[Requirement] Please copy the stretch of the forum thread below from "These structural advantages" through "(Jun 10, 2009)", word for word.

[Text block]
____

Off at: 12:31 Race Type: Allowance Optional Claiming Video Race Replay
Age Restriction: Four Year Old and Upward
Purse: $60,000
Distance: One And One Fourth Miles On The Turf
Track Condition: Firm
Winning Time: 1:59.47
Pgm Horse Jockey Win Place Show
2 All Squared Away Garrett K. Gomez 7.60 3.60 2.60
7 Fire With Fire Martin Garcia 3.20 2.40
5 Dreamcatcher Joseph Talamo 2.40
Also ran: 3 - Shaun Washington , 4 - Surrey Star (IRE) , 6 - Romp (ARG) , 1 - Sebastian Flyte (GB)
-----------------------------------------

he ran third and paid $2.40

that's an annualized return 7300%

which, on a 100K returns $7,300,000

i'm just sayin, don't overlook the ponies


----------



## andrewf (Mar 1, 2010)

HaroldCrump said:


> Well, it is a zero/sum game in a way - because available productive jobs are limited.
> While education (as in obtaining degrees and diplomas) may not be a zero/sum game per se, the number of available jobs provides an upper cap to validity of education.
> 
> In a perfect job market, more number of qualified job seekers (doctors, or whatever) ought to drive down the compensation in that profession.
> ...


That's the lump of labour fallacy. There isn't a fixed number of jobs.


----------



## kcowan (Jul 1, 2010)

The inherent inefficiency of the fund market works against it. When the market is buoyant and increasing, new money is flowing into the funds and they are under pressure to invest this money asap. When the market turn around into a decline, the investors demand redemptions, and the fund manager is forced to sell their holdings into a declining market in order to pay their investors money back.

Individual investors have no such constraints. They can buy stocks when their prices are declining. They can hold stocks during market troughs. They can cherry pick stocks rather than hold a broad base in a sector.

These differences give individual investors an inherent advantage. They also don't have any pressure to sell to new participants so their overheads might be lower. 

These structural advantages can easily be blown by poor choices, hanging on to losers and a litany of other factors that they share with fund managers. YMMV
Keith


----------



## HaroldCrump (Jun 10, 2009)

andrewf said:


> That's the lump of labour fallacy. There isn't a fixed number of jobs.


Tell that to the Europeans 

Anyhow, my point was about education, and why it is a zero/sum game in the context of the larger economy.
There _is_ a social cost to education - both in terms of labor and capital.
Virtually every type of activity (even _thenegotiator_'s horse racing, is an allocation of labor and capital.

When labor and capital is allocated to education, it is at the expense of other activities.
If such education does not produce productive jobs (i.e. causes under-employment or hidden unemployment), then it is not an efficient allocation of labor and capital.

We have neither unlimited labor nor capital (Robbins' unlimited ends and scarce means).

Even if we assume that labor is conceptually unlimited, capital and other resources are limited.

____

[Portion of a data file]
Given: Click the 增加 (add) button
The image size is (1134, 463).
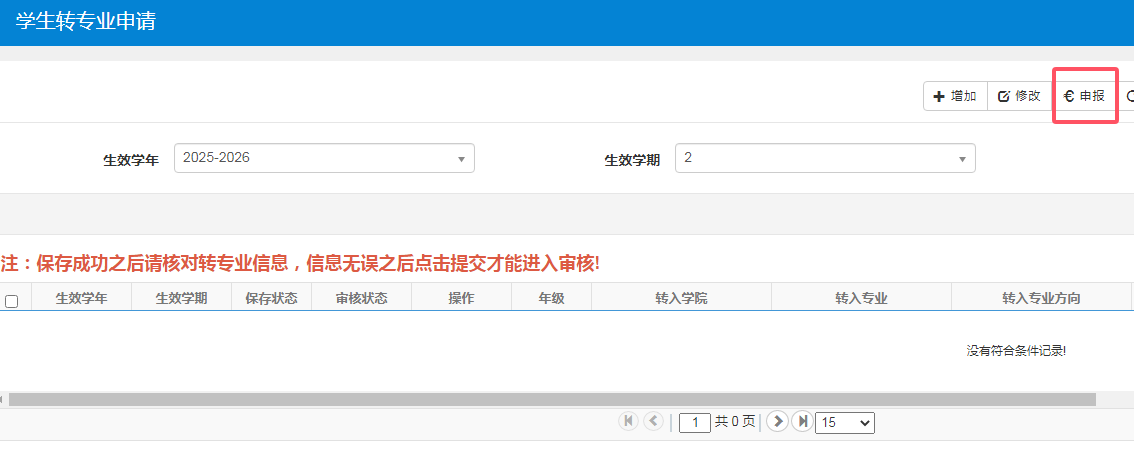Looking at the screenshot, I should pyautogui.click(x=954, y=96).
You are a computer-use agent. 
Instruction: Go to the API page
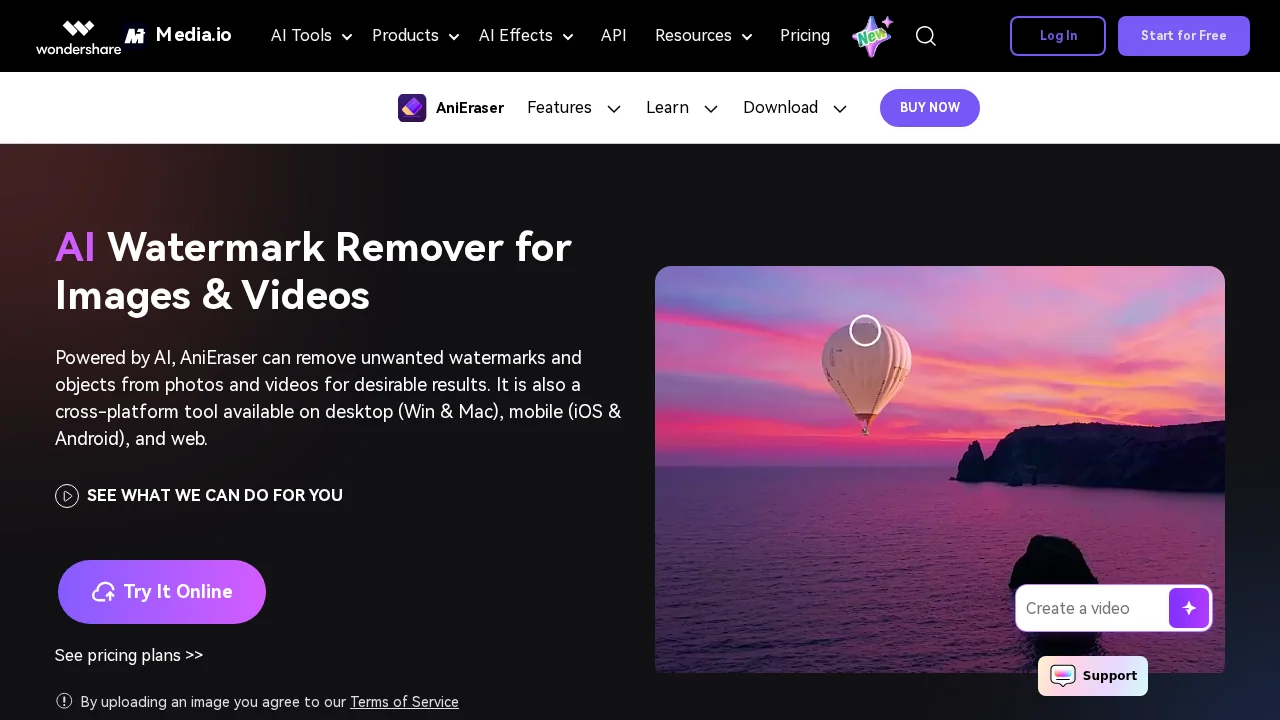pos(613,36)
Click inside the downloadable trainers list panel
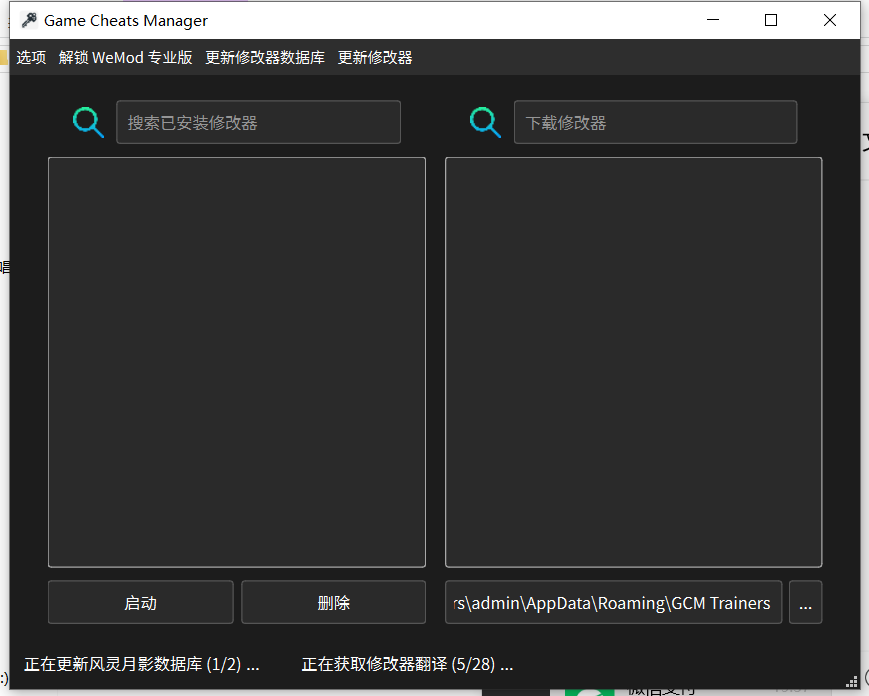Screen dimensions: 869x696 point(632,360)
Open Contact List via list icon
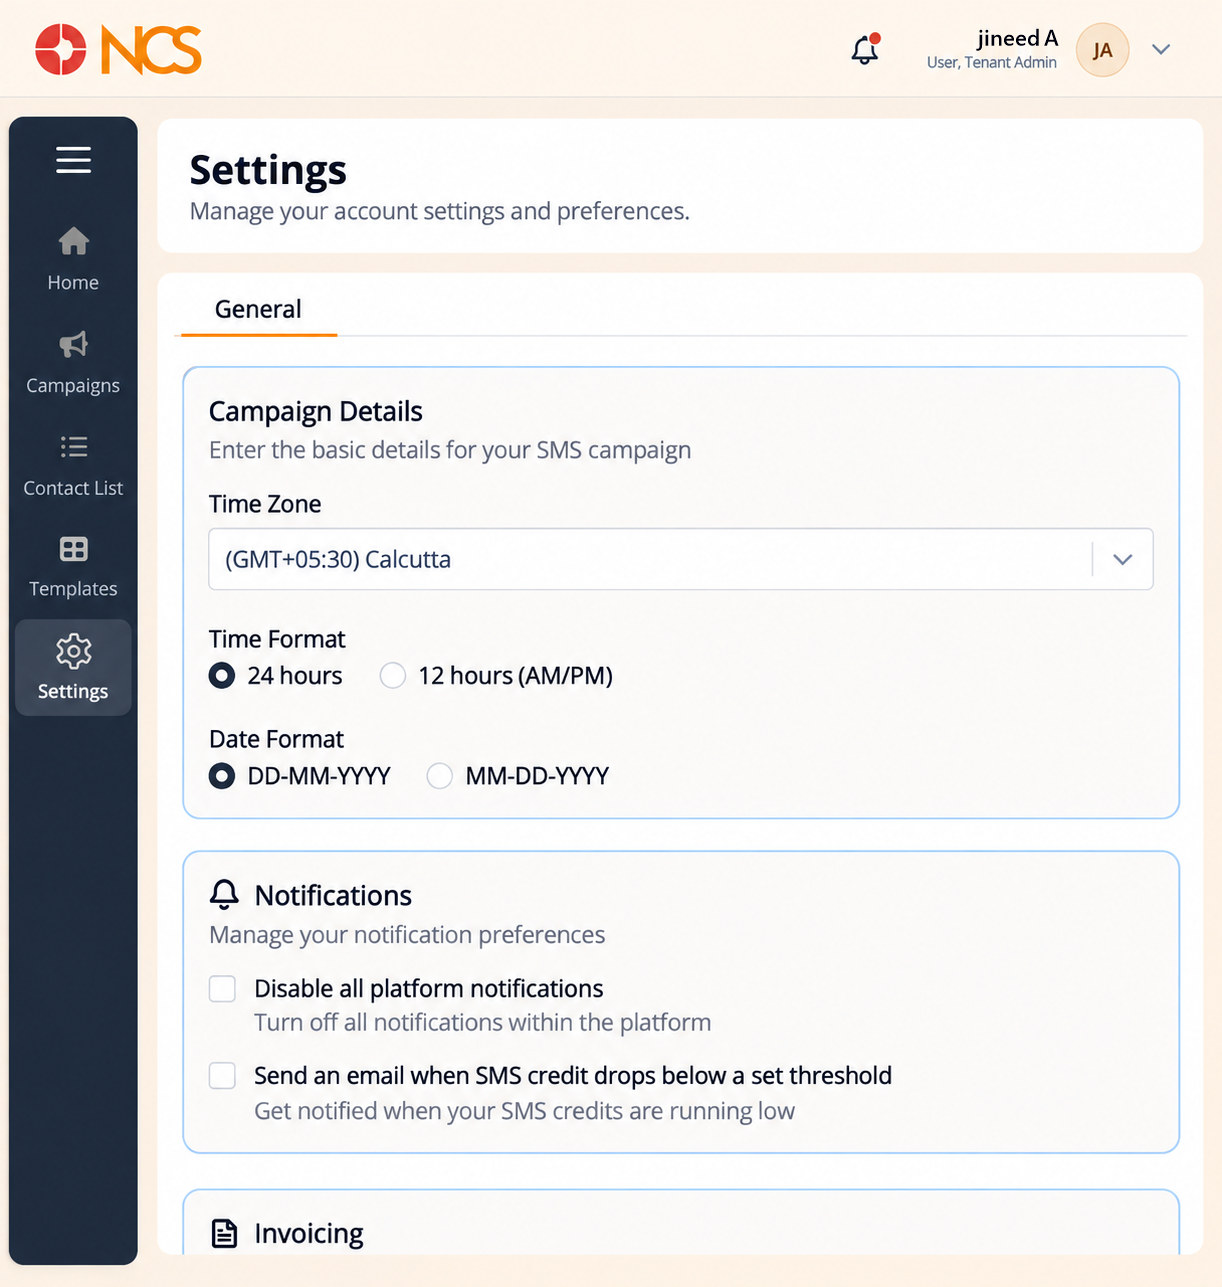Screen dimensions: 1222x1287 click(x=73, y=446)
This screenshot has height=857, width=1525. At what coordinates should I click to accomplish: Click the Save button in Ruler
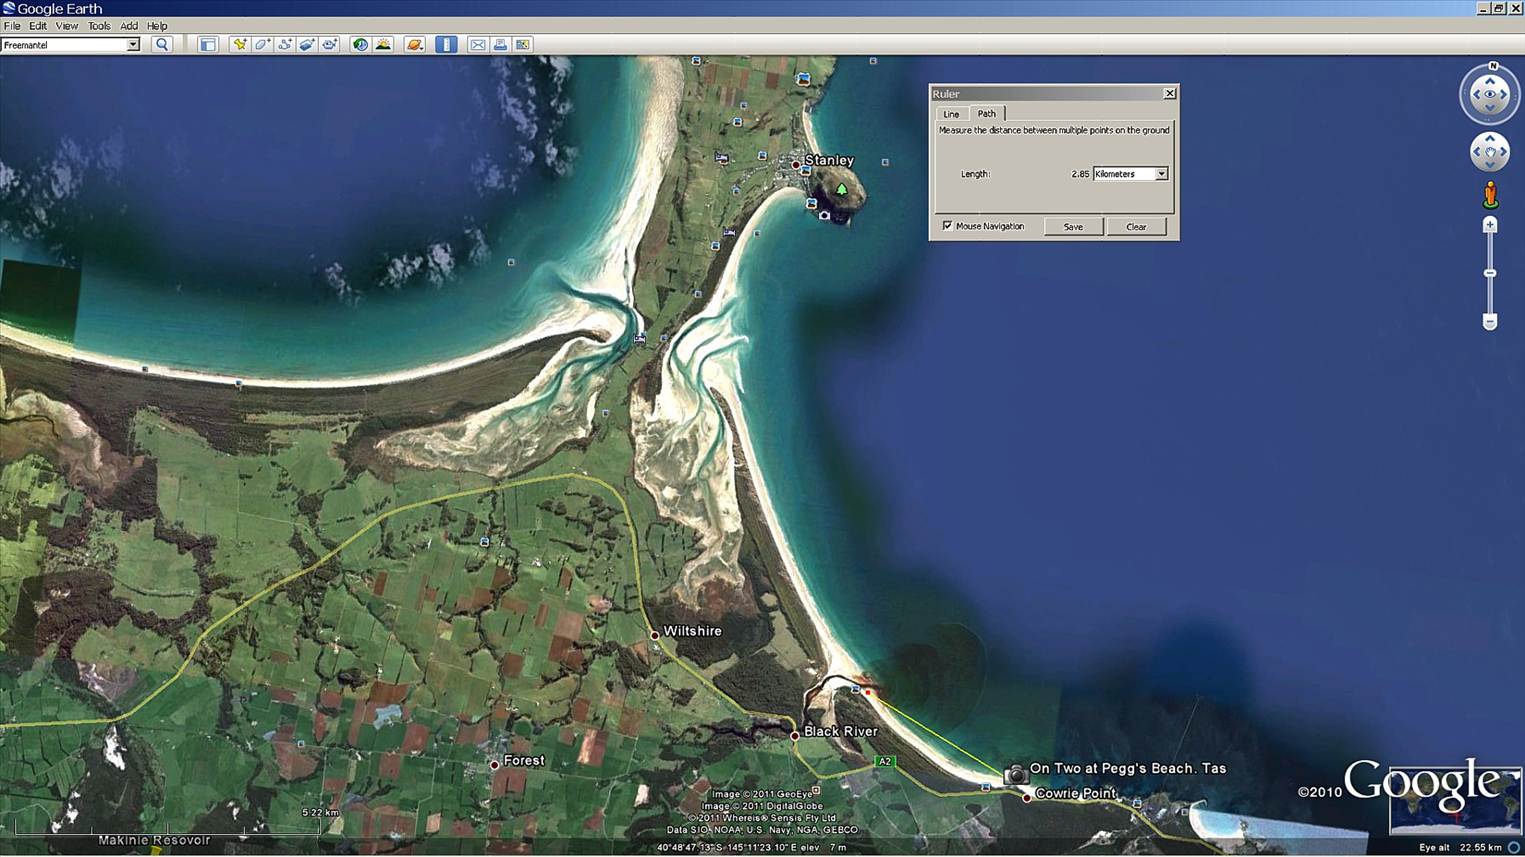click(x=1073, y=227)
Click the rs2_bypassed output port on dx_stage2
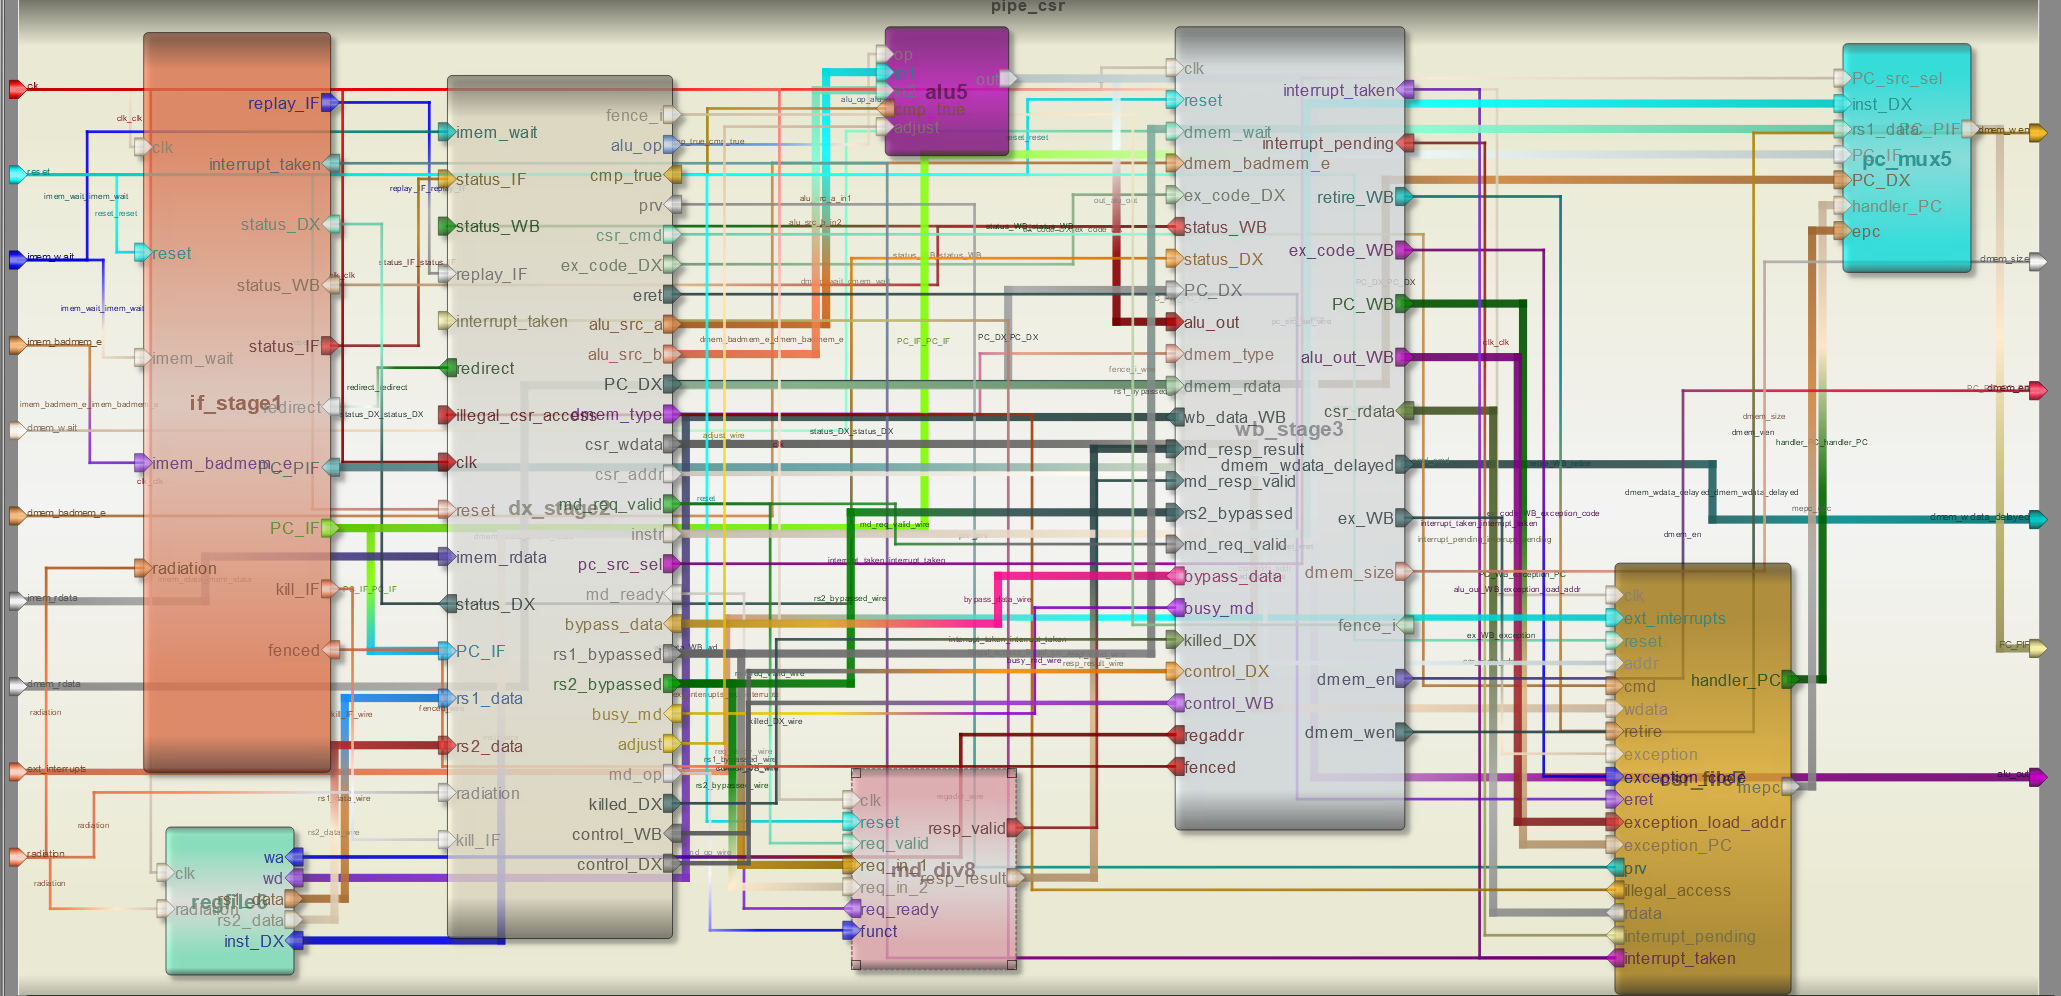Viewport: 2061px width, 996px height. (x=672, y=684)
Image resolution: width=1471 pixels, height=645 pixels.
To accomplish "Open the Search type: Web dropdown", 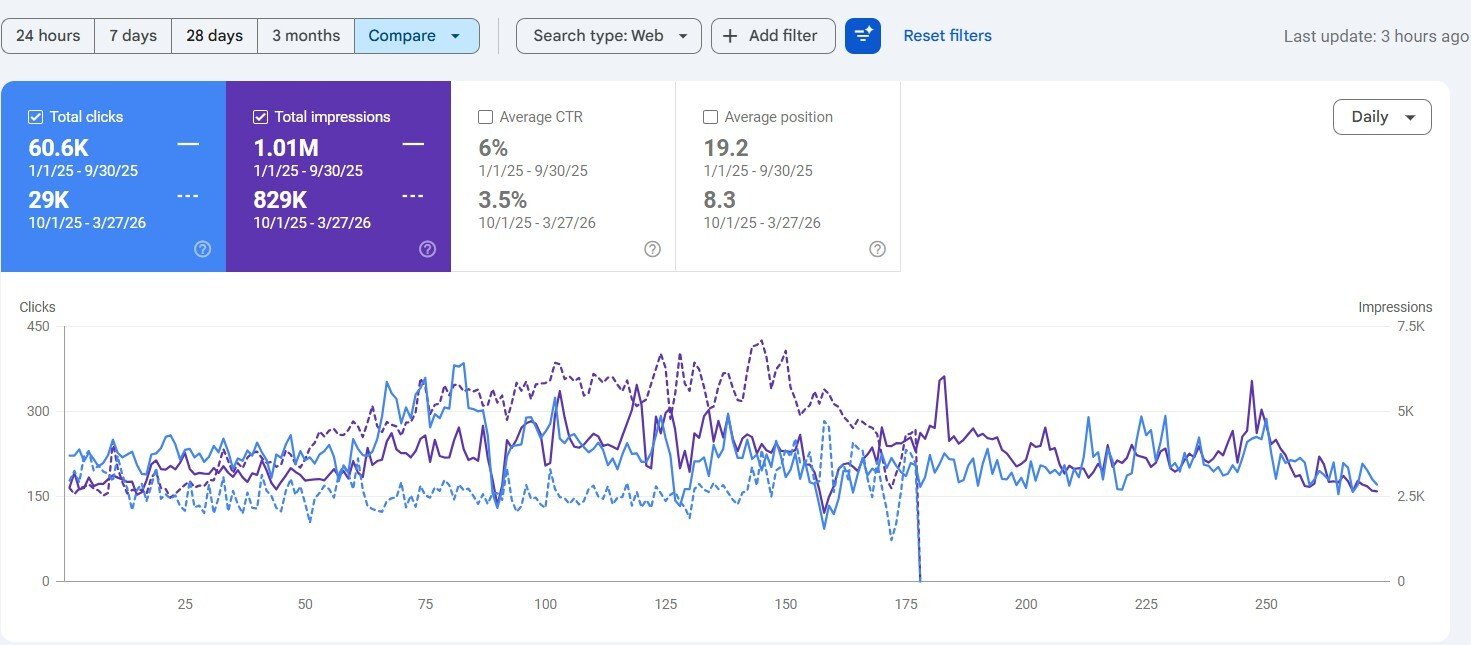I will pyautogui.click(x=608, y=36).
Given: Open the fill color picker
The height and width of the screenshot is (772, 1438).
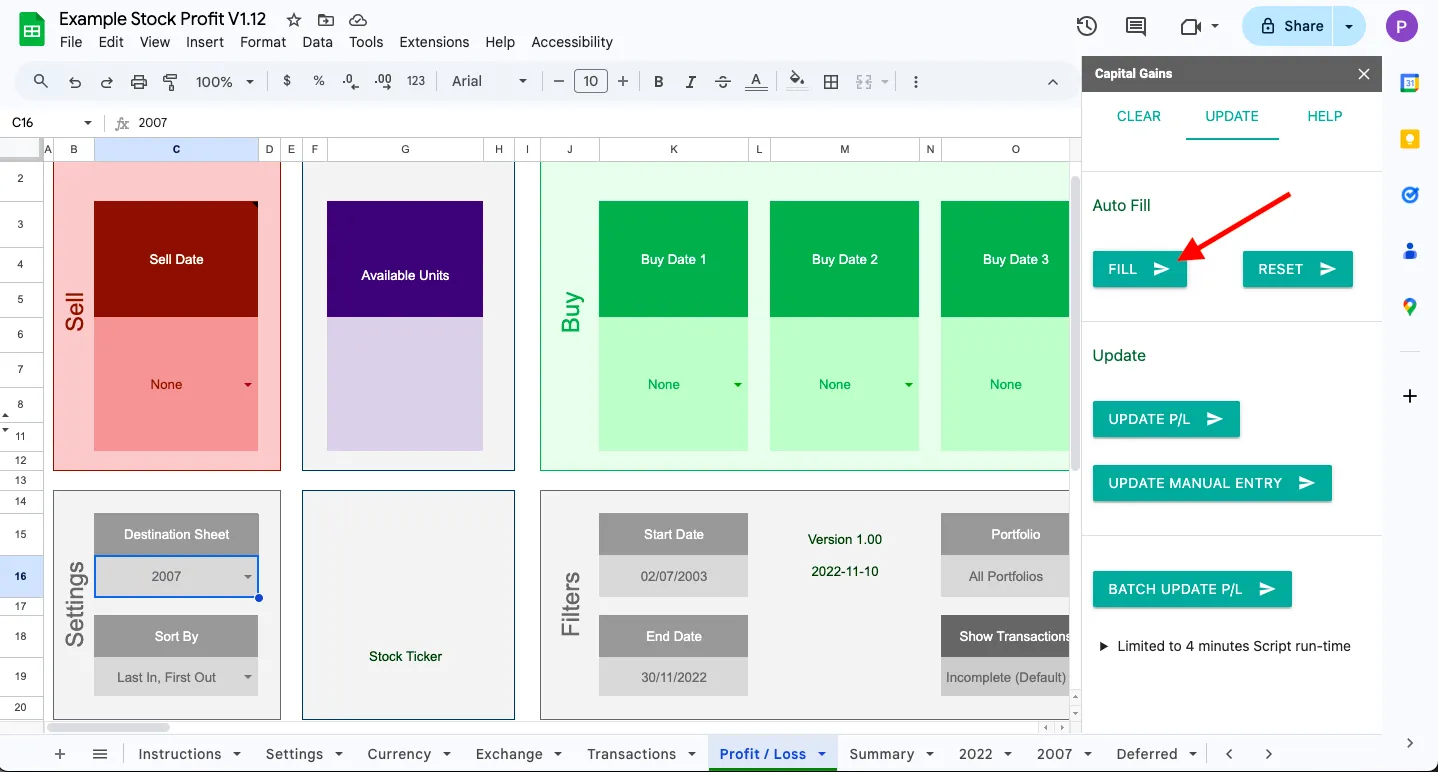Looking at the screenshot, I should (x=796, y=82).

____

[Answer to this exercise]
These structural advantages can easily be blown by poor choices, hanging on to losers and a litany of other factors that they share with fund managers. YMMV
Keith


----------



## HaroldCrump (Jun 10, 2009)